Skip to main content

View Recipe

PANANG CHICKEN CURRY


Active Time : 30 minutes
Total Time : 30 minutes
Serves : 4 servings

INGREDIENTS
  • 1 1/2 cups reduced sodium chicken broth
  • 1/2 cup coconut milk
  • 1/3 cup creamy peanut butter
  • 3 tablespoons red curry paste
  • 3 tablespoons peanut or vegetable oil
  • 2 tablespoons corn starch
  • 1 tablespoon Culinary Circle Toasted Sesame Oil
  • 1 pound boneless, skinless chicken breasts thinly sliced
  • 4 teaspoons fish sauce
  • 2 teaspoons fresh squeezed lime juice
  • 2 teaspoons granulated sugar
  • 1 5 ounce can sliced bamboo shoots drained
  • 1 red bell pepper cut into thin strips
  • - cooked jasmine rice
  • - party peanuts chopped, optional

DIRECTIONS

In blender or food processor, combine chicken broth, coconut milk, peanut butter, curry paste and 2 tablespoons peanut oil; process until well combined and smooth; set aside.
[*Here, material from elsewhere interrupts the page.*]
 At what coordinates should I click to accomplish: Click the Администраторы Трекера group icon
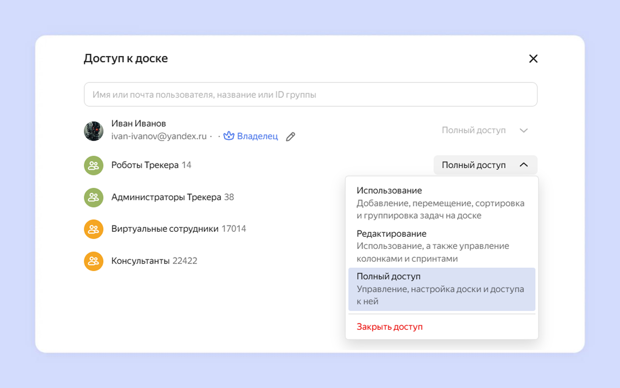[x=93, y=197]
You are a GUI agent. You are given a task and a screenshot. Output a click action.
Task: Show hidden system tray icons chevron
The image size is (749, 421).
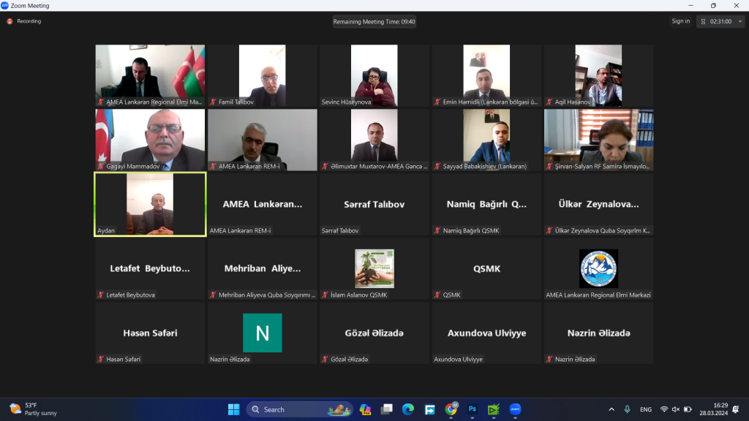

In medium bowl, combine corn starch and sesame oil; add chicken toss to coat and set aside. In small bowl, combine fish sauce, lime juice and sugar; set aside.

Heat wok or large skillet over high heat. When hot, add remaining 1 tablespoon peanut oil. Add chicken and stir-fry until about halfway cooked. Add bamboo shoots and red peppers; continue stir-frying 2-3 minutes.

Stir in curry sauce and bring to a boil; reduce heat and simmer 5 minutes. Stir in fish sauce; simmer 1 minute. Remove from heat. Serve over cooked rice and garnish with chopped peanuts, if desired.